Description of the task –
Repeat nothing but the lines below running from the one containing "Image resolution: width=1728, height=1117." to the one containing "contact (505, 30)". Keep both end lines.

Extracted entries –
□ □ □ □ □

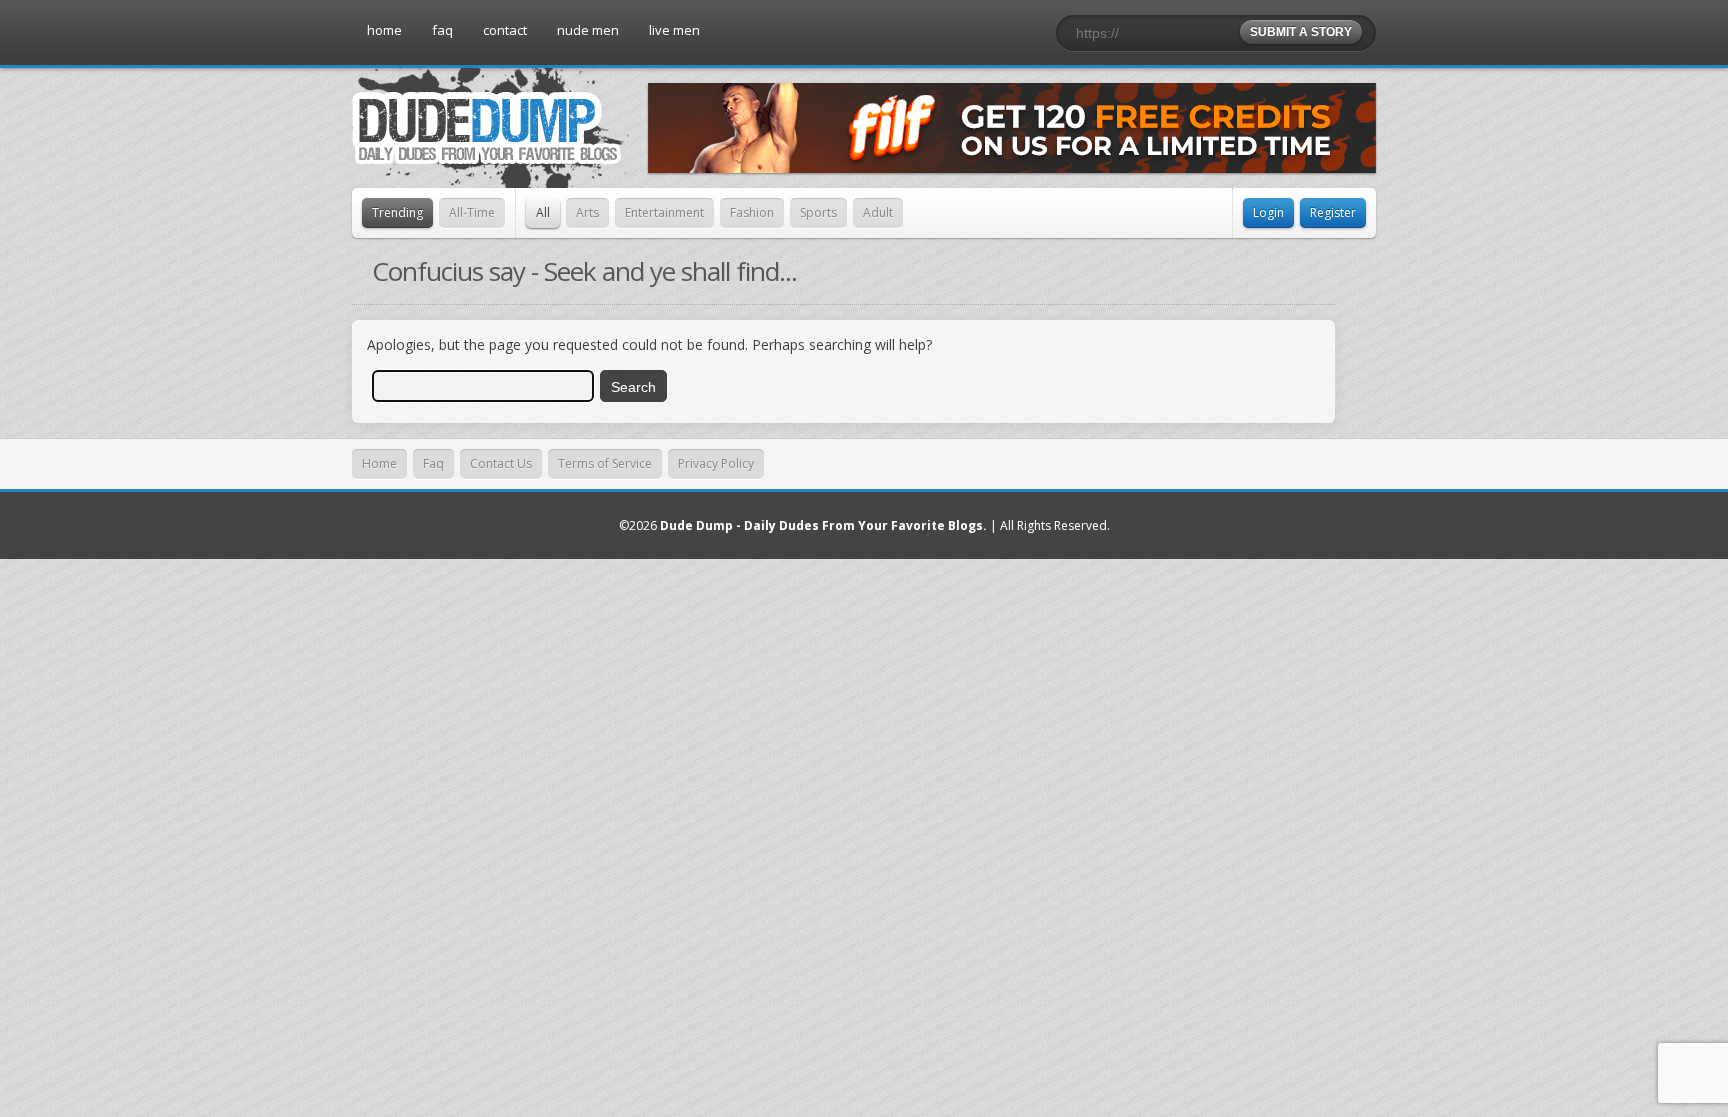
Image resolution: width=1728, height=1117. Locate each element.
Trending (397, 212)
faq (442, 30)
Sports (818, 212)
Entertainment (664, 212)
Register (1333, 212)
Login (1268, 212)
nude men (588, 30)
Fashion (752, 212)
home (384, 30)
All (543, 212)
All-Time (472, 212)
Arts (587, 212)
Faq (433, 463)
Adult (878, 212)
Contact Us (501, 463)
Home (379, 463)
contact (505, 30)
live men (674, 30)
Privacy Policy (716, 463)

□ □ □ □ □

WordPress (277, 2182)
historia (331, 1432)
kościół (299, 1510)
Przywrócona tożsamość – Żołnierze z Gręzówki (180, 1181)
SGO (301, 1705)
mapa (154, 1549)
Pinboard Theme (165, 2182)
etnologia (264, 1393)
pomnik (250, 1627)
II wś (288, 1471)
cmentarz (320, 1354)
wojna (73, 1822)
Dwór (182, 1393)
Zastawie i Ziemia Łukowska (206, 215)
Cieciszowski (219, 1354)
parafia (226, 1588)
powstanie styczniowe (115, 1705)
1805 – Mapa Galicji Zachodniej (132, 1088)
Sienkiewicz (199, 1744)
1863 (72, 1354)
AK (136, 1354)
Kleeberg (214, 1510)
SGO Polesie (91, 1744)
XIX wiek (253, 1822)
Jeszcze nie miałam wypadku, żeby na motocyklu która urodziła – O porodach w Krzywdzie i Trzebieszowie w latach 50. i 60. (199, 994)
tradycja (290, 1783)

□ □ □ □ □

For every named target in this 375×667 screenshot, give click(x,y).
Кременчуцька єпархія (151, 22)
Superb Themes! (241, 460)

□ □ □ □ □

Expected output –
Image resolution: width=1728, height=1117. Locate each element.
Trending (397, 212)
faq (442, 30)
Sports (818, 212)
Entertainment (664, 212)
Register (1333, 212)
Login (1268, 212)
nude men (588, 30)
Fashion (752, 212)
home (384, 30)
All (543, 212)
All-Time (472, 212)
Arts (587, 212)
Faq (433, 463)
Adult (878, 212)
Contact Us (501, 463)
Home (379, 463)
contact (505, 30)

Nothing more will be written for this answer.